Hay una cosa que me sorprendió de ti
Hay una cosa que me sorprendió –verdaderamente- de ti,
mucho más que esa garita de tu jardín, la locomotora que pasa cada treinta
minutos por tu pasillo o la urna de cenizas de tu abuela.
Recuerdo que no eran todavía las nueve y seguía haciendo
calor y era de muy de día, o bien las farolas estaban ya encendidas y a mí me pareció
que había mucha luz, de ésa que incluso marca las siluetas de la gente como si
fueran pequeñas auras. Me estaba tomando un vermut en mi terraza de los
domingos, a pesar de que no era domingo, y me había pedido atún en escabeche –sin
ti, ya lo sé, pero me apetecía, qué remedio– y entonces llegaste y te sentaste
conmigo y no dijiste nada. Te había comprado un libro y te lo di, y tú te
ilusionaste, y la ilusión te duró hasta que lo abriste y pasaste un par de
páginas. Me acuerdo bien porque fue entonces que arrugaste la nariz y dejaste
el libro sobre la mesa, al lado del atún en escabeche y del vermut, y
comenzaste a buscar algo en tu bolso.
Yo te contemplaba curioso, porque tu bolso podía albergar
cosas como un teléfono antiguo –de los que tenían la rueda aquella de los
números y ese “clinc”– un billete de tren a mañana o un tocadiscos a pilas.

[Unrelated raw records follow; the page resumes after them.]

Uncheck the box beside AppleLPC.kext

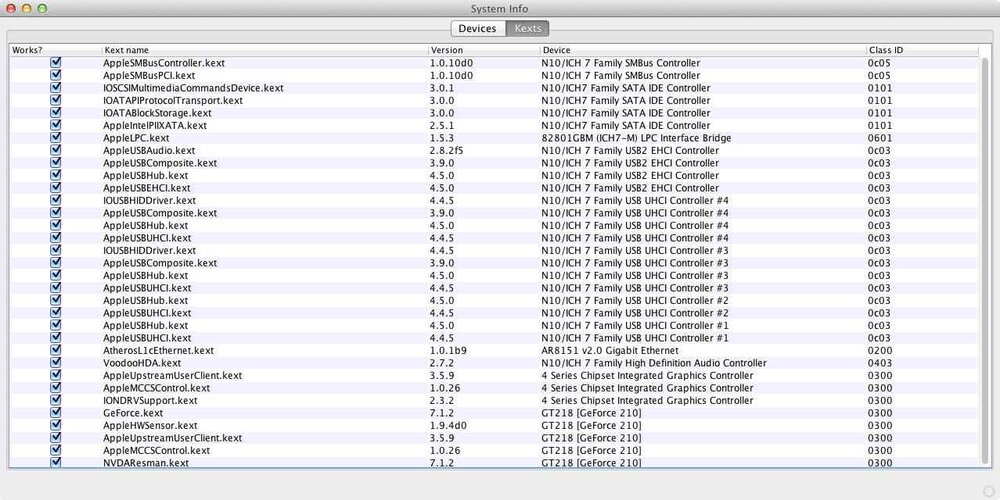(56, 138)
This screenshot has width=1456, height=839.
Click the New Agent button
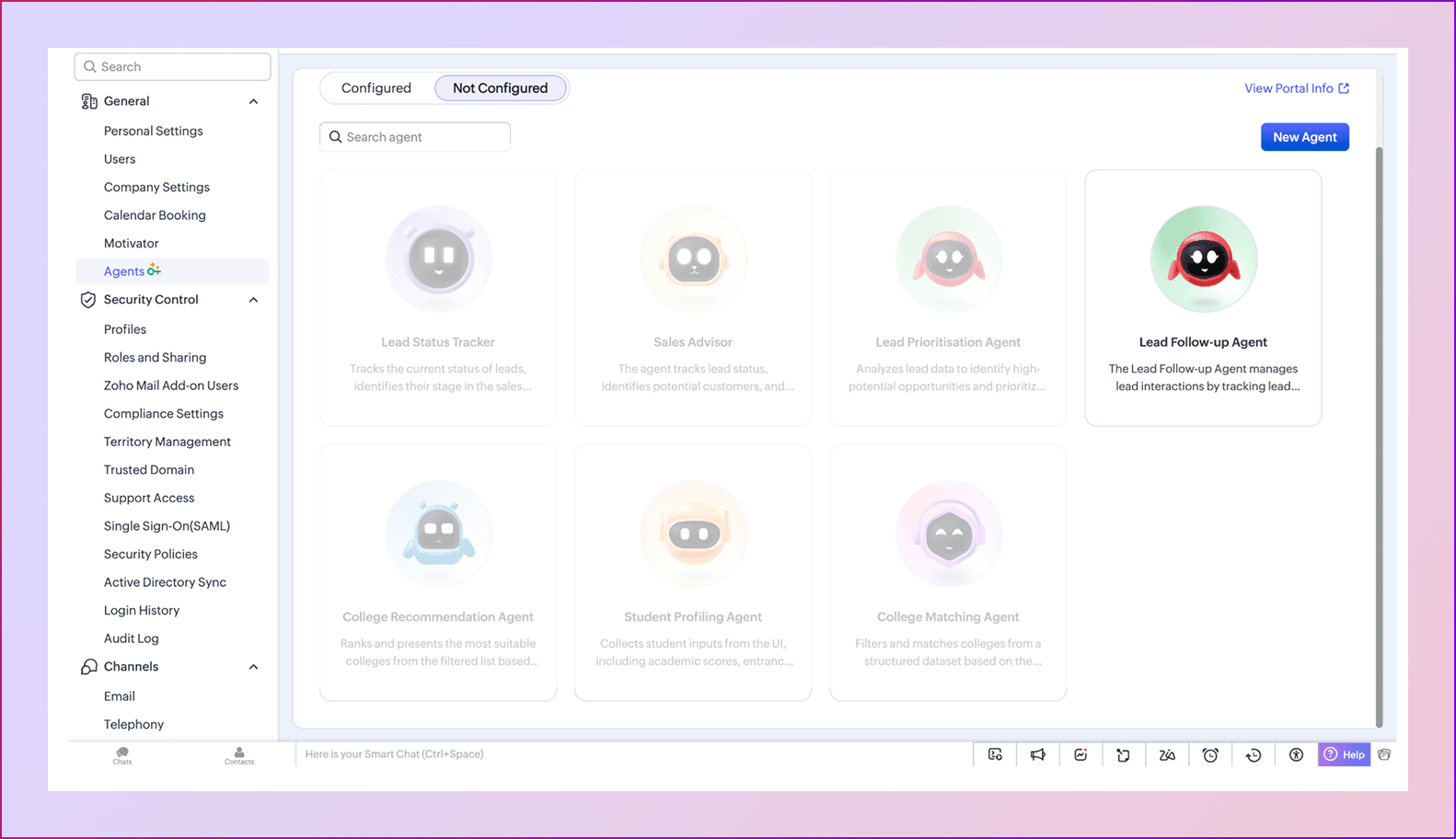point(1304,137)
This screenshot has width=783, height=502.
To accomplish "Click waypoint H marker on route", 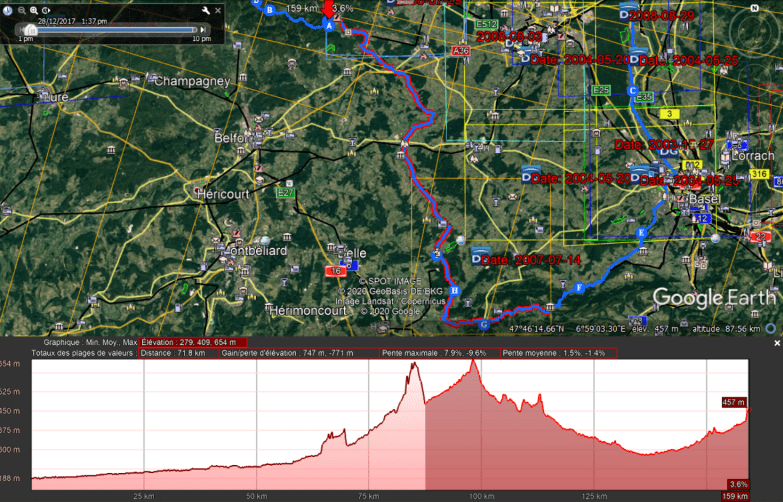I will coord(454,291).
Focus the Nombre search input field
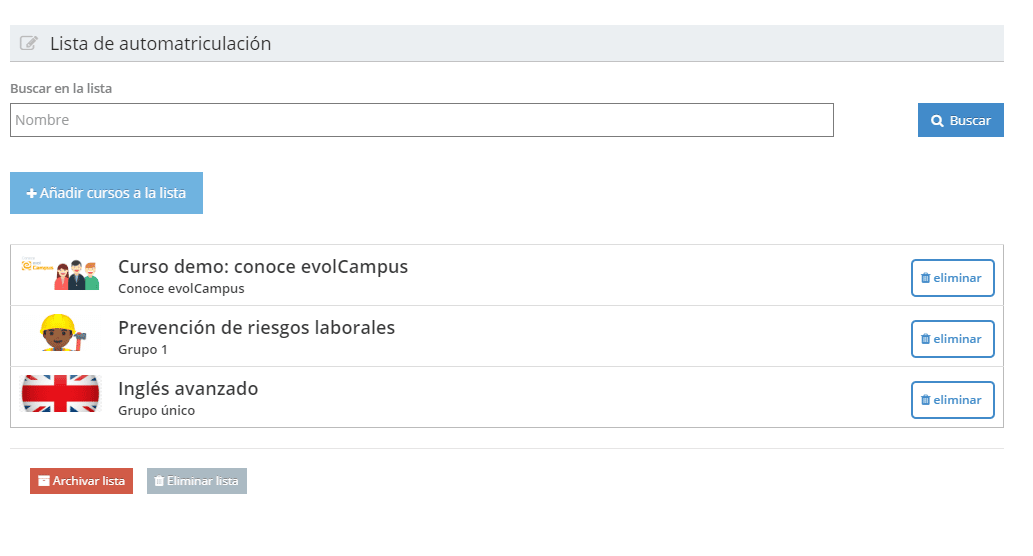 point(421,120)
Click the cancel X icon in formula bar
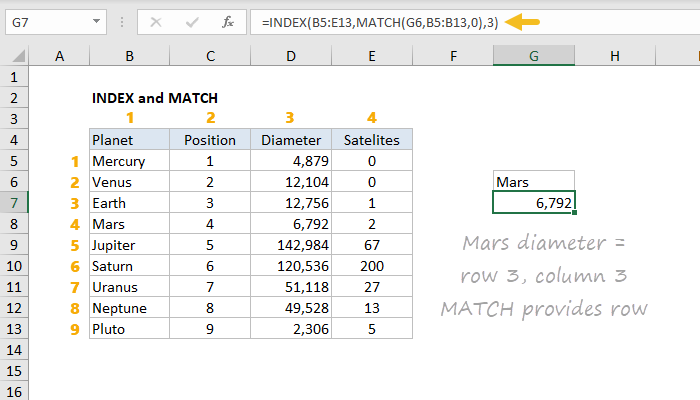 156,22
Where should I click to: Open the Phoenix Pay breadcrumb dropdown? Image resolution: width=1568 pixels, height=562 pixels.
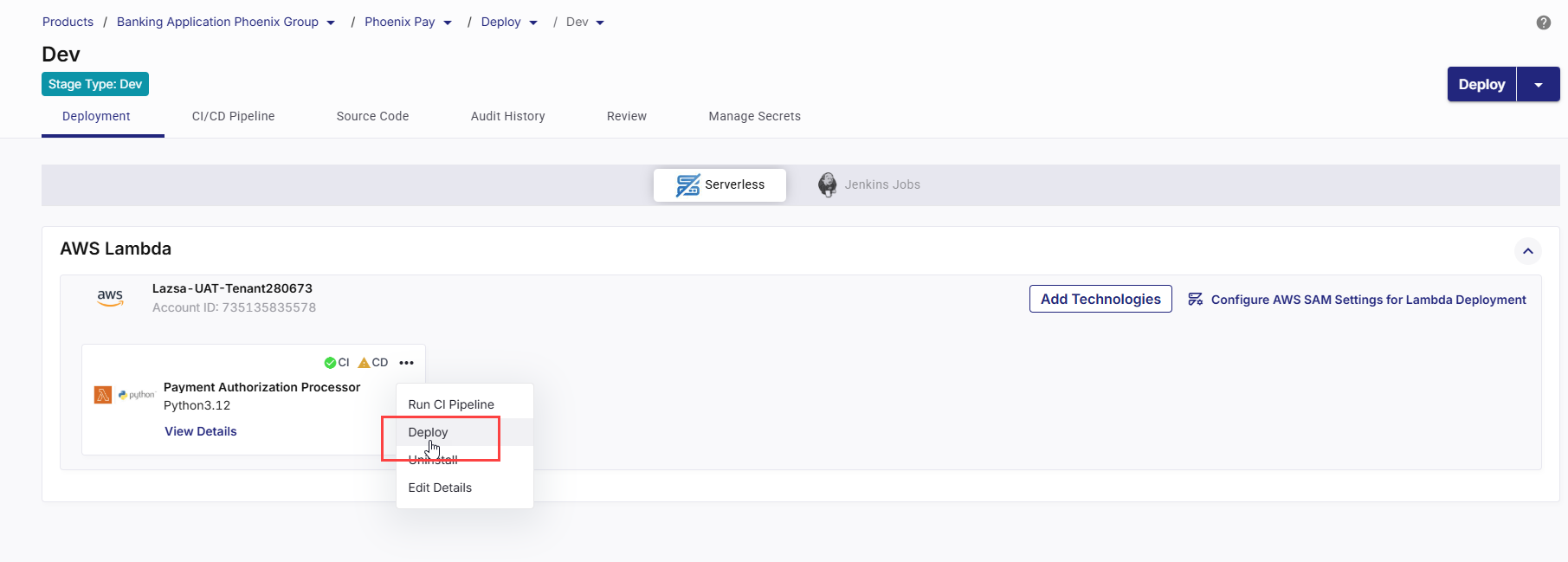(448, 23)
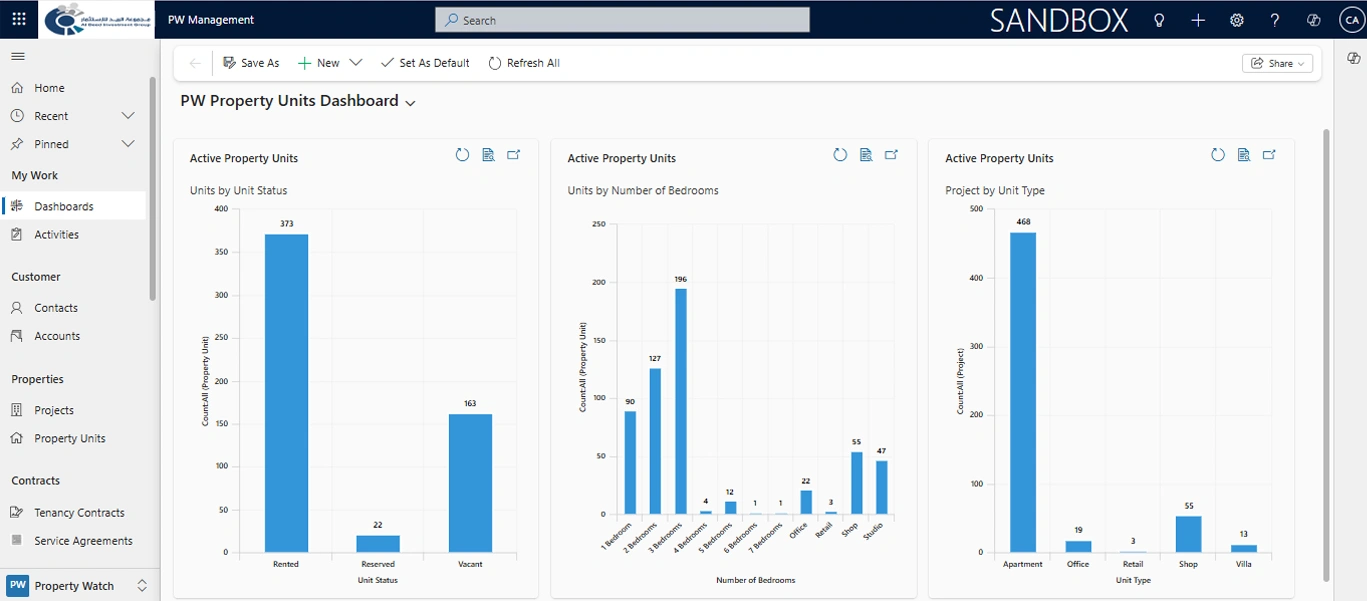The height and width of the screenshot is (601, 1367).
Task: Click the CA user avatar
Action: click(1352, 19)
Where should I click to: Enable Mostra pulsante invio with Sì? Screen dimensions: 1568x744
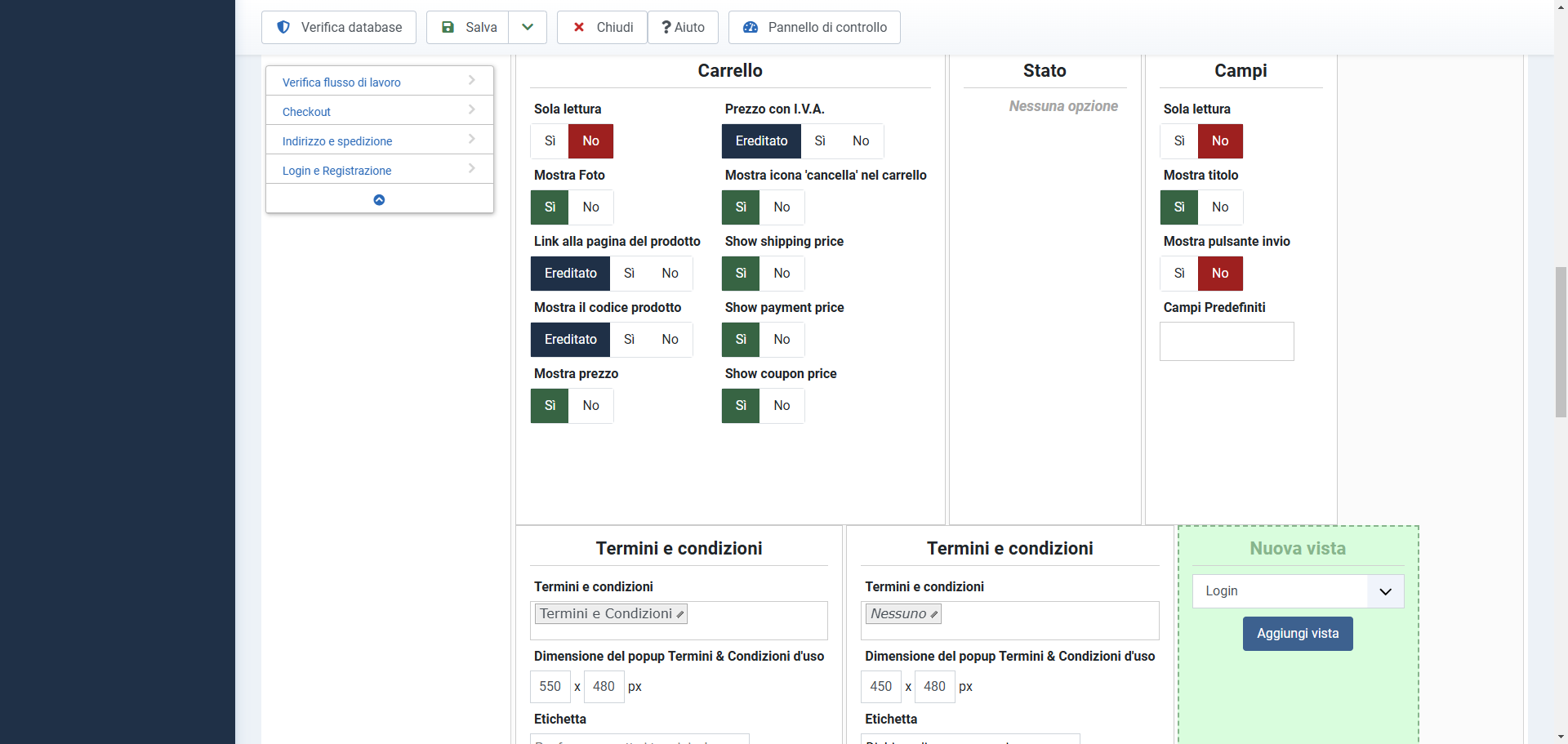(1178, 274)
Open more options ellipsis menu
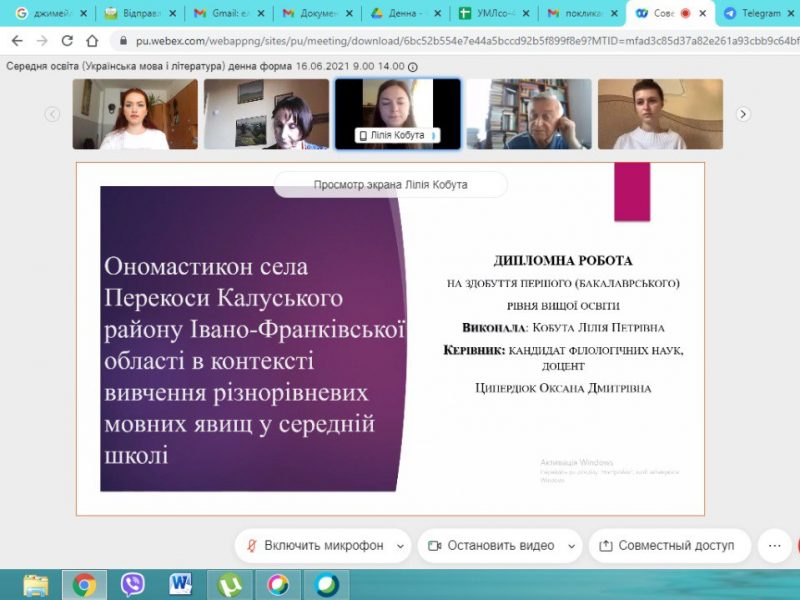Viewport: 800px width, 600px height. (773, 546)
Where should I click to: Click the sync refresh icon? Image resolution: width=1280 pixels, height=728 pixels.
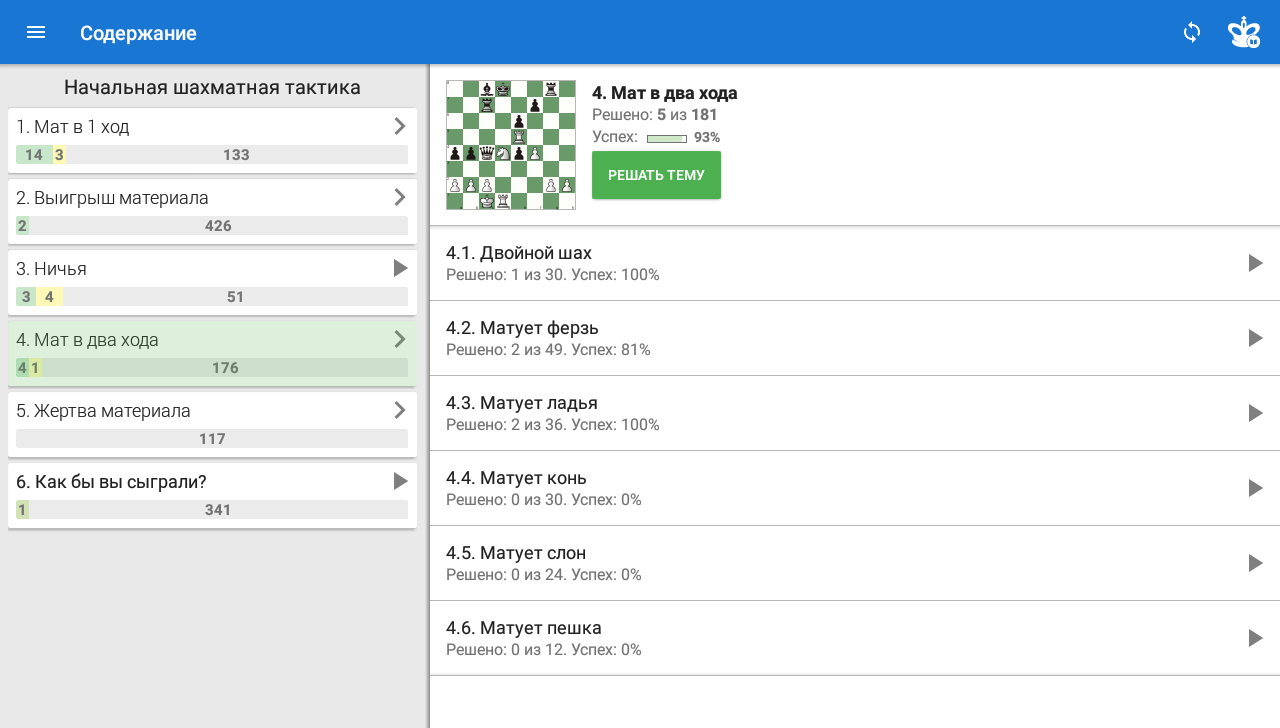tap(1192, 32)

Esta vez sacaste unos prismáticos negros y empezaste a mirar el libro con
ellos.
No te pregunté por qué hiciste eso. Y eso que me sorprendió,
y eso que, mientras mirabas el libro con los prismáticos, lloraste, te reíste,
gritaste de miedo y te estremeciste por el dolor de un pequeño orgasmo –según me
confesaste. Y eso que te envidié, y aún te envidio, por tener esos prismáticos,
y por poder leer con ellos los libros que te regalo.